BRIEF DESCRIPTION OF THE DRAWINGS
[0028] The above and/or other aspects will become apparent and more
readily appreciated from the following description of the exemplary
embodiments, taken in conjunction with the accompanying drawings,
in which:
[0029] FIG. 1 is a control block diagram showing an apparatus for
3D-image conversion according to an exemplary embodiment;
[0030] FIG. 2 is a control block diagram showing an apparatus for
3D-image conversion according to an exemplary embodiment;
[0031] FIG. 3 illustrates negative parallax and positive
parallax;
[0032] FIG. 4 shows an example of a method of adjusting depth
information in the 3D-image conversion apparatus of FIG. 2;
[0033] FIG. 5 is a flowchart of a depth information adjusting
method in the 3D-image conversion apparatus of FIG. 1; and
[0034] FIG. 6 is a flowchart of a depth information adjusting
method in the 3D-image conversion apparatus of FIG. 2.
DETAILED DESCRIPTION OF THE EXEMPLARY EMBODIMENTS
[0035] Below, exemplary embodiments will be described in detail
with reference to accompanying drawings so as to be easily realized
by a person having ordinary knowledge in the art. The exemplary
embodiments may be embodied in various forms without being limited
to the exemplary embodiments set forth herein. Descriptions of
well-known parts are omitted for clarity, and like reference
numerals refer to like elements throughout.
[0036] FIGS. 1 and 2 are control block diagrams of a 3D-image
conversion apparatus according to exemplary embodiments.
[0037] A 3D-image conversion apparatus 100, 200 is an electronic
apparatus capable of receiving a 2D image or monocular image from
an external source providing apparatus (not shown) and converting
the received 2D image into a 3D image or binocular image, and for
example, includes a display apparatus, particularly a general
personal computer (PC), television or the like. The 3D-image
conversion apparatus 100, 200 according to an exemplary embodiment
generates depth information by using a predetermined depth
estimation algorithm or theory with regard to a received input
image and adjusts the generated depth information reflecting a
user's selection, and converts the input image into a 3D image
based on the adjusted depth information. After converting a 2D
image received from the source providing apparatus (not shown) into
a 3D image, the 3D-image conversion apparatus 100, 200 may
stereoscopically display the converted 3D image or transmit the
converted 3D image to an external content reproducing apparatus
(not shown) capable of reproducing the 3D image, for example, a
television (TV), a personal computer (PC), a smart phone, a smart
pad, a portable multimedia player (PMP), an MP3 player, etc.
[0038] In a network according to an exemplary embodiment, there is
no limit to a communication method of the network, such as wired
and/or wireless communication methods or the like as long as it is
used in data communication for transmitting a 2D image and/or a 3D
image, and the data communication includes any known communication
method.
[0039] Referring to FIG. 1, the 3D-image conversion apparatus 100
includes a first receiver 110, a first depth information generator
120, an object detector 130, a first depth information adjuster
140, a first rendering unit 150, a first display unit 160, a first
UI generator 170, and a first user input unit 180.

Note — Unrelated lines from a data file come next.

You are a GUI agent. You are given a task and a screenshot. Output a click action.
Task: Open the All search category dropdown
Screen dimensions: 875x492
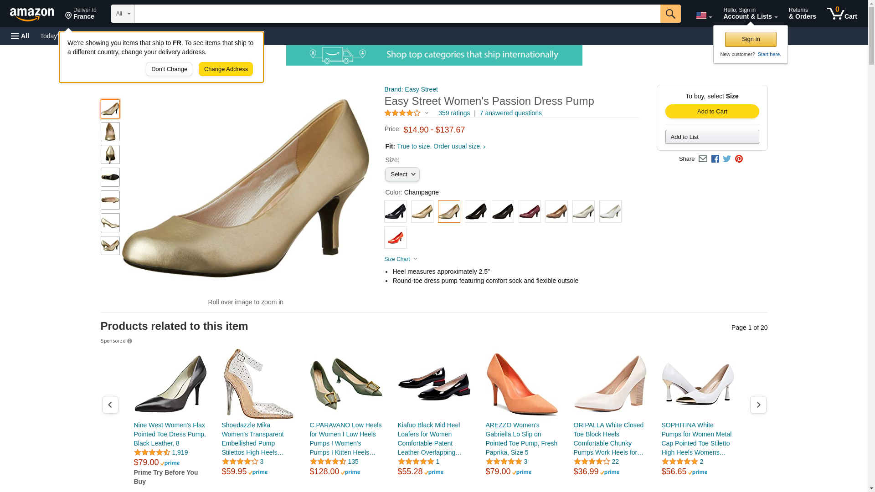pyautogui.click(x=123, y=14)
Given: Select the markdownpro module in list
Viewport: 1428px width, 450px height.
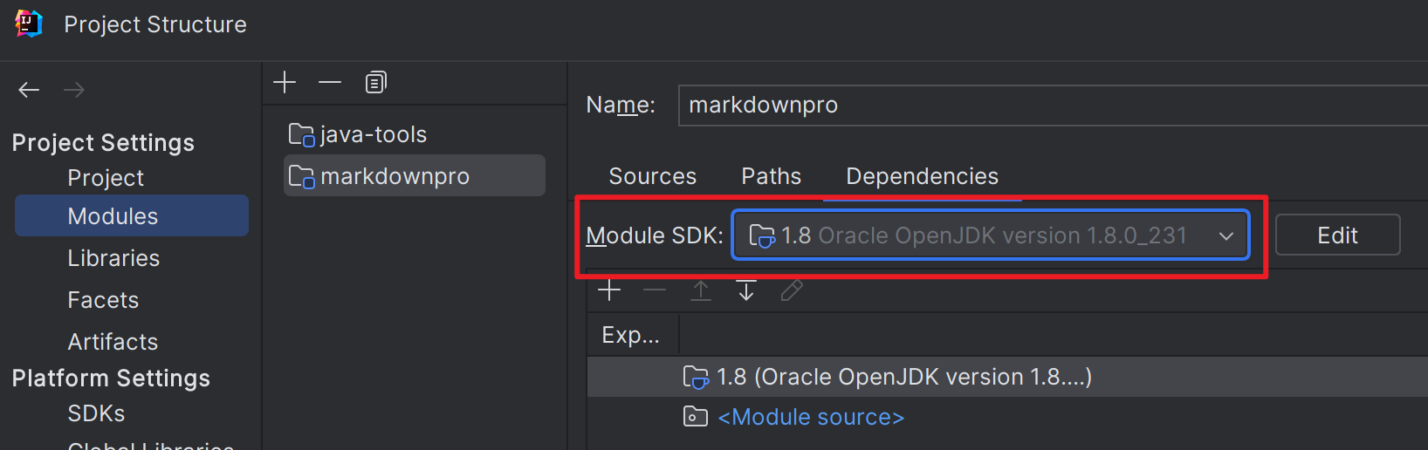Looking at the screenshot, I should 415,176.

[0040] Referring to FIG. 2, the 3D-image conversion apparatus 100
includes a second receiver 210, a second depth information
generator 220, a depth information difference calculator 230, a
second depth information adjuster 240, a second rendering unit 250,
a second display unit 260, a second UI generator 270, and a second
user input unit 280.
[0041] The first and second receivers 110 and 210 may receive an
input image from an external source providing apparatus (not
shown). The input image includes a 2D image or a monocular image. A
3D image is based on a viewer's binocular parallax, and includes a
plurality of left-eye frames and a plurality of right-eye frames.

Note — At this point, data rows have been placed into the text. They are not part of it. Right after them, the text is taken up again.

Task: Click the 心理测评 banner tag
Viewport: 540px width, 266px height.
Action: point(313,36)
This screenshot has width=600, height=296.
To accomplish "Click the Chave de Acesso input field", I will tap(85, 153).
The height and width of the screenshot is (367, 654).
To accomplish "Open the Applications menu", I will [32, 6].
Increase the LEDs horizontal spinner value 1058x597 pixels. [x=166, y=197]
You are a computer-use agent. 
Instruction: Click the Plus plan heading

Among the plurality of left-eye frames and the plurality of
right-eye frames, a pair of left-eye and right-eye frames may be
each converted from at least one corresponding frame of the
plurality of frames in the input image.
[0042] The first and second receivers 110 and 210 may receive a 2D
image from an external source providing apparatus (not shown)
through a predetermined network (not shown). For example, as a
network server the source providing apparatus stores a 2D image and
transmits the 2D image to the 3D-image conversion apparatus 100,
200 as requested by the 3D-image conversion apparatus 100, 200.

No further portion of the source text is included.